What the exercise asks: Give the lines of the entries below as a JSON list of strings, one string per line with blank lines omitted. Begin at the line that contains "This screenshot has width=710, height=428." and stop after the line that contains "Action: [x=299, y=310]".

Dataset rows:
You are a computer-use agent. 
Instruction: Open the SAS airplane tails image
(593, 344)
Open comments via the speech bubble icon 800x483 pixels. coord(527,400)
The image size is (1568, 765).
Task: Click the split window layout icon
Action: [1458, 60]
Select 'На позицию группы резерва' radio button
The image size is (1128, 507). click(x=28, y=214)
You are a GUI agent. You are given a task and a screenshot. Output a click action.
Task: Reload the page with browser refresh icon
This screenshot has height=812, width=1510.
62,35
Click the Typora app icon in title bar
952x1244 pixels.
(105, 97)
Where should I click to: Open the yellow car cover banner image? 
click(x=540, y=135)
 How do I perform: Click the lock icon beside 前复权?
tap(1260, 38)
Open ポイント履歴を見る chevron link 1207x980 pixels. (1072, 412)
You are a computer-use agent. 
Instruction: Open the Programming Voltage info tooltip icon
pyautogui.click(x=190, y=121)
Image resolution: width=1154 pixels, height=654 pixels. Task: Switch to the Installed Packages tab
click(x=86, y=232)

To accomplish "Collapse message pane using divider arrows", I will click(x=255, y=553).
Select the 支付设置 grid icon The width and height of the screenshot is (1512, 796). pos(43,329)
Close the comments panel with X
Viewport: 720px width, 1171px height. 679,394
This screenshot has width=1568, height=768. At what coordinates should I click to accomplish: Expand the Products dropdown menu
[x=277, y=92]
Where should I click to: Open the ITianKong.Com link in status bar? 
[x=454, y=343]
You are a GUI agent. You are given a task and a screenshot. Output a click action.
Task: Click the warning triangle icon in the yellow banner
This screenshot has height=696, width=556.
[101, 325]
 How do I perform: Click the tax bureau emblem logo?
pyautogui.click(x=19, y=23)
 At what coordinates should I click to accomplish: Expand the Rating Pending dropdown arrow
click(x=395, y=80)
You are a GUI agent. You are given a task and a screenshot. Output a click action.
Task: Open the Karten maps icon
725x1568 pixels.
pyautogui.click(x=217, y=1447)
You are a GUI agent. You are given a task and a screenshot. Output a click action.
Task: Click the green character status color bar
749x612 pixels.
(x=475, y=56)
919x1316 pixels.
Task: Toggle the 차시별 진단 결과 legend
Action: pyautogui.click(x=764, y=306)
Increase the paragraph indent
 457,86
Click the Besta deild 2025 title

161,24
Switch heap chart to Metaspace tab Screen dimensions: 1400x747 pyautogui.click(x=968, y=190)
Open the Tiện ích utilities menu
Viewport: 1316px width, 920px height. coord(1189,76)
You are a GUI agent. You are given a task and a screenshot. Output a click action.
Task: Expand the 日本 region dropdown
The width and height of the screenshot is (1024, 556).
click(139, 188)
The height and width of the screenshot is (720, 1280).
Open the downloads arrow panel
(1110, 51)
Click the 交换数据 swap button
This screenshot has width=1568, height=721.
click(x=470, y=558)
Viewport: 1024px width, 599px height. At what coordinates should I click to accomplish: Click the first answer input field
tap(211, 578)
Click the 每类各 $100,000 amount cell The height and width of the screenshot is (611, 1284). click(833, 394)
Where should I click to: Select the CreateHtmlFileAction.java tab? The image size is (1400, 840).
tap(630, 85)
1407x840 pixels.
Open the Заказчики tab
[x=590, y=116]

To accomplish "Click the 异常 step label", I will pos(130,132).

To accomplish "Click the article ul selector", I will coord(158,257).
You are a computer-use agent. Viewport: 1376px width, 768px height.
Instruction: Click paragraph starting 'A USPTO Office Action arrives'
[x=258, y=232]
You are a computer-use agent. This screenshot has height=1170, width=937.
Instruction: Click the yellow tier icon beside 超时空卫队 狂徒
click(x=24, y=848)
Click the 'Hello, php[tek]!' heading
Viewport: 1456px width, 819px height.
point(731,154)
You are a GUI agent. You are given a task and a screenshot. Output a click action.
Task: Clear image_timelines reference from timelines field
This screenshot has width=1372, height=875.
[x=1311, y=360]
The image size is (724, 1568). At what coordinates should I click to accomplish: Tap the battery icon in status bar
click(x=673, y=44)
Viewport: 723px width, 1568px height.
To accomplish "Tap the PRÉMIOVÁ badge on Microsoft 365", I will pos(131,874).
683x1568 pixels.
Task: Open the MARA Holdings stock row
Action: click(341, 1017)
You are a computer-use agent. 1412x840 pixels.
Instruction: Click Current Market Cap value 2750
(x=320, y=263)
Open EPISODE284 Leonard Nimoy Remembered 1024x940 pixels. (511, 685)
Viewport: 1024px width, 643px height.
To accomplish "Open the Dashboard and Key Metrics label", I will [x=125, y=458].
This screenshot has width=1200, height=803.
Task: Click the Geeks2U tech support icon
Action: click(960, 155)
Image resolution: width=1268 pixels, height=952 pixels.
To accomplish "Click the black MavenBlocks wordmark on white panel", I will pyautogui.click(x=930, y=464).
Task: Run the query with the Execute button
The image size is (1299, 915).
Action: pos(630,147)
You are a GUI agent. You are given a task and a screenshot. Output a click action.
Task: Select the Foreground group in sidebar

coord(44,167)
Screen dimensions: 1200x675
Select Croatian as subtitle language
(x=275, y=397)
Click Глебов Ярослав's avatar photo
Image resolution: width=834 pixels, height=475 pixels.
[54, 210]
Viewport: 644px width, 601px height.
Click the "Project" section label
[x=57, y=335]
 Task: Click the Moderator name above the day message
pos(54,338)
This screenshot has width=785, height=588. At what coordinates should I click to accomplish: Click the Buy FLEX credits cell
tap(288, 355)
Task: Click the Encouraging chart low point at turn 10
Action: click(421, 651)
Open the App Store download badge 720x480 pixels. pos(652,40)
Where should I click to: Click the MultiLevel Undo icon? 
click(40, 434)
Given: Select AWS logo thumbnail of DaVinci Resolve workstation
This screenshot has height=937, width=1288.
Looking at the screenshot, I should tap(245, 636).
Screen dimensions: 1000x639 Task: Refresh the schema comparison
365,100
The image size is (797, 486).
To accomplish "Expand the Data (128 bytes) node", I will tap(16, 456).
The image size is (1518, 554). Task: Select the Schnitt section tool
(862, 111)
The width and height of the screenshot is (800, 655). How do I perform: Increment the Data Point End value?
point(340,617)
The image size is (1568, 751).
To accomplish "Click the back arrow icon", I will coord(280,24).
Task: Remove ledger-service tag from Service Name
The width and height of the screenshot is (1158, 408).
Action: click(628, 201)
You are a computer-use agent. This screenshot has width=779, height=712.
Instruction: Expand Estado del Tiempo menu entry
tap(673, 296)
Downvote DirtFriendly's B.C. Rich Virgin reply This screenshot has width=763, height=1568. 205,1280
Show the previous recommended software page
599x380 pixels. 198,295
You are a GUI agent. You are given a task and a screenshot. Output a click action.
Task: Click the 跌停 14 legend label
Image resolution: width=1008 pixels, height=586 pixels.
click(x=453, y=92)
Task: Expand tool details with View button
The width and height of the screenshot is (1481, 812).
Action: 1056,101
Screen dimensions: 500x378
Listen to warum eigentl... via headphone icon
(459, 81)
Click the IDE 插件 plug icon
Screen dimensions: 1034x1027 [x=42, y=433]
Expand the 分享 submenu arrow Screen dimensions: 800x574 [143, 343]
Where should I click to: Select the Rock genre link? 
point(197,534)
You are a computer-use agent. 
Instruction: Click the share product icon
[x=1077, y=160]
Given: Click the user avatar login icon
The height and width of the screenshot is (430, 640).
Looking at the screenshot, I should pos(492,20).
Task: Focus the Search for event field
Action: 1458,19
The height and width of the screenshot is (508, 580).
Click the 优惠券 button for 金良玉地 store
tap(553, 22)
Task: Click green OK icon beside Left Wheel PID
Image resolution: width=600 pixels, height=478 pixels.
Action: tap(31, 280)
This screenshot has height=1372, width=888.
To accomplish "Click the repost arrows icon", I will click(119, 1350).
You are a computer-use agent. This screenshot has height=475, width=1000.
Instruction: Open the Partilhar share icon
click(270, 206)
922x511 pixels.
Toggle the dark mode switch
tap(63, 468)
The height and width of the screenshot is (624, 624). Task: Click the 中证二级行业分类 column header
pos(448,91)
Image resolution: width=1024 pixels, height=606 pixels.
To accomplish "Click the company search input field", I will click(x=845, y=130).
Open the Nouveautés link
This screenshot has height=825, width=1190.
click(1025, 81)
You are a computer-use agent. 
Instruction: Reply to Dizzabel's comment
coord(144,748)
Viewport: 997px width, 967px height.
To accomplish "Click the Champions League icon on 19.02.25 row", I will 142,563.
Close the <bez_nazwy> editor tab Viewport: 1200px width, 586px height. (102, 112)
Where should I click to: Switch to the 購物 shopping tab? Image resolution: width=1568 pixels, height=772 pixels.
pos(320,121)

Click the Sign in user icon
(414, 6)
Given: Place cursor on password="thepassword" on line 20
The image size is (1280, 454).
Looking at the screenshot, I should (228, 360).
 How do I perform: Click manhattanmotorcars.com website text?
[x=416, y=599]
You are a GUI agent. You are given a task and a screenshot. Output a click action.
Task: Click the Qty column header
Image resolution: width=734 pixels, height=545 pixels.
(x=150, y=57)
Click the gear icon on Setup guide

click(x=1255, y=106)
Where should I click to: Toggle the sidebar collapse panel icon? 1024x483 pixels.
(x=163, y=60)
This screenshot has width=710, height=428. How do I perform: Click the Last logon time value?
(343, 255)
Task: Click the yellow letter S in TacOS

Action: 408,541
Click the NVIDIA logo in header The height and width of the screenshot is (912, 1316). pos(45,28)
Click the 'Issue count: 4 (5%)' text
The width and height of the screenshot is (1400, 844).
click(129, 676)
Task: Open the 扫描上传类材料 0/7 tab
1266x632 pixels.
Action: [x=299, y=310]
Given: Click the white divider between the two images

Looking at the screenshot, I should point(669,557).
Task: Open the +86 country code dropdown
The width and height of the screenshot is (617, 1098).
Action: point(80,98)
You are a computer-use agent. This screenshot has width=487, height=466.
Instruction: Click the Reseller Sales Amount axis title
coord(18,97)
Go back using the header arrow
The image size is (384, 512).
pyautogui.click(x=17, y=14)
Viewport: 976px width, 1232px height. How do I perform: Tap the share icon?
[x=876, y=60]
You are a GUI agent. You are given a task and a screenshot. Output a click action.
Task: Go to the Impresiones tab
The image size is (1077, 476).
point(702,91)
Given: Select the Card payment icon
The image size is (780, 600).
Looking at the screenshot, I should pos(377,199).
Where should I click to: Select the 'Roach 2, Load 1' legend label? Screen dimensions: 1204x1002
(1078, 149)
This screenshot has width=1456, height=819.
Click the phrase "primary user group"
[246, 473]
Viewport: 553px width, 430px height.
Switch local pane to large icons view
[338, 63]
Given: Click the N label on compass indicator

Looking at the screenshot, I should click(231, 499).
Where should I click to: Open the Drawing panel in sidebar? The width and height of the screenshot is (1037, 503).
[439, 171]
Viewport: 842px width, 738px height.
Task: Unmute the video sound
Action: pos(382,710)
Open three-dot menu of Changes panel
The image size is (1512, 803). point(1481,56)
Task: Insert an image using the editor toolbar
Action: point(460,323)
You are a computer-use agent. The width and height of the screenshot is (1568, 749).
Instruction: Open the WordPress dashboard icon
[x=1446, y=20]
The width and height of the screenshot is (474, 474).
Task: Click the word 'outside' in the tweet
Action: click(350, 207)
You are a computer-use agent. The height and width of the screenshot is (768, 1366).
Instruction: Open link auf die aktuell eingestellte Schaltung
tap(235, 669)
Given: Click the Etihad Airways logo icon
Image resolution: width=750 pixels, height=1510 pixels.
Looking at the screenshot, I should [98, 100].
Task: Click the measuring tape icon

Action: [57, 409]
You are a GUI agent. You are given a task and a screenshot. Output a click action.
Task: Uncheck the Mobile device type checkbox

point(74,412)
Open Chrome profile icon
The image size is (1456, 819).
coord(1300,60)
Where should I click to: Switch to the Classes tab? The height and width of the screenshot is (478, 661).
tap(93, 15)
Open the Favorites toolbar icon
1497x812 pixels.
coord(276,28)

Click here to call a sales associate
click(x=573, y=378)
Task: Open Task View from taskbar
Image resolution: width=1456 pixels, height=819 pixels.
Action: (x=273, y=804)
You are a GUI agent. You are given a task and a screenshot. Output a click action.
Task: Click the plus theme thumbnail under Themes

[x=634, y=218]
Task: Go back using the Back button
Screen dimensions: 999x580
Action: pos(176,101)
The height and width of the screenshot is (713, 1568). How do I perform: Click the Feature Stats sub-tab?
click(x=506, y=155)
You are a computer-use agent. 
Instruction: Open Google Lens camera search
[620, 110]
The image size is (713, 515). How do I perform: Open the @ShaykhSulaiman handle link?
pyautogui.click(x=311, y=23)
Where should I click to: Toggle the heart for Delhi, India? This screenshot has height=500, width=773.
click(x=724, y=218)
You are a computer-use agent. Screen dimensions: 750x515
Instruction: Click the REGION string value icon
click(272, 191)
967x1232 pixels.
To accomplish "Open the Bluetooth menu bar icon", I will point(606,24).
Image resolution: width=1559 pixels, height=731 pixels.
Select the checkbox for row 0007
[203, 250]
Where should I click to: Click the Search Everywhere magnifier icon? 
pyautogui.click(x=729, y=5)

Right answer:
[
  "This screenshot has width=710, height=428. How do I perform: Click the Last logon time value?",
  "(343, 255)",
  "Task: Click the yellow letter S in TacOS",
  "Action: 408,541",
  "Click the NVIDIA logo in header The height and width of the screenshot is (912, 1316). pos(45,28)",
  "Click the 'Issue count: 4 (5%)' text",
  "The width and height of the screenshot is (1400, 844).",
  "click(129, 676)",
  "Task: Open the 扫描上传类材料 0/7 tab",
  "1266x632 pixels.",
  "Action: [x=299, y=310]"
]